What kind of a grade would you give your street? How about your local park? Would you see it the same way as your neighbor?

The city of Snoqualmie put the power to rank local infrastructure in the hands of residents this month during annual Town Hall meetings. Instant polling devices, just like the ones used in local schools for interactive quizzes, were handed out to people in attendance. Then, they twice ranked local parks and streets — once from the hip, and again, after city officials showed where the fabric of infrastructure is starting to fray.

Snoqualmie held the two meetings to prepare citizens for future capital costs. Streets, pipes and parks are aging, both downtown and in the now decade-old Ridge.

The town hall polling concept is worth applying Valley-wide. Cities — and citizens — should know how their local infrastructure measures up.

Results from the polls aren’t statistically binding. The 100-or-so attendees were asked to filter the values of their friends and neighbors to bring a wider community into play.

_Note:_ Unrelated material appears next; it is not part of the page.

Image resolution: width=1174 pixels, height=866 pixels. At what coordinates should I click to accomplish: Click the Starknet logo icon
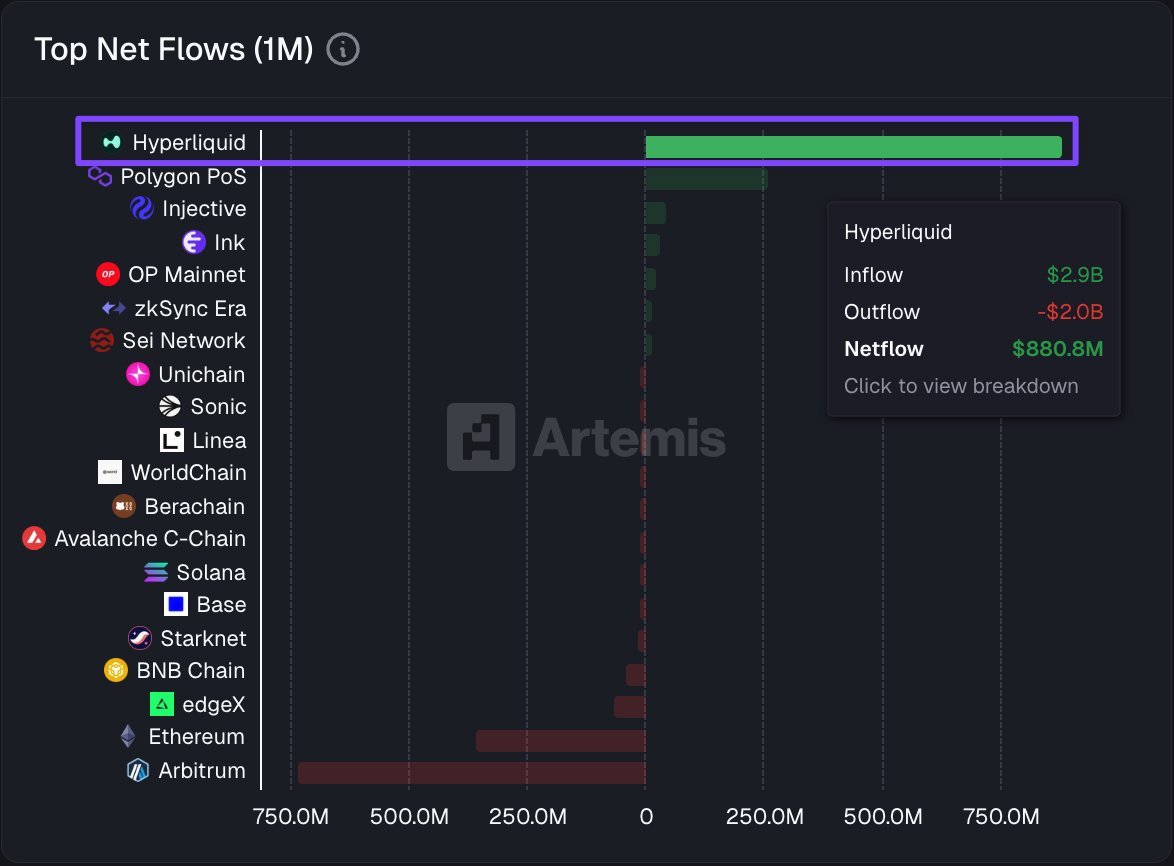click(x=138, y=637)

Mayor Matt Larson asked participants to think like city council members do. Sometimes, council members act like thermometers, gauging the community’s will. At other times, they are more like thermostats, making decisions that affect the whole.

Snoqualmie’s council will soon take action on ways to pay for the capital costs of streets, parks and sewer fixes.

Residents who attend the final Town Hall meeting next Wednesday, June 30, can get in on the ground floor and have their views polled at a time when the council is still in a listening mode.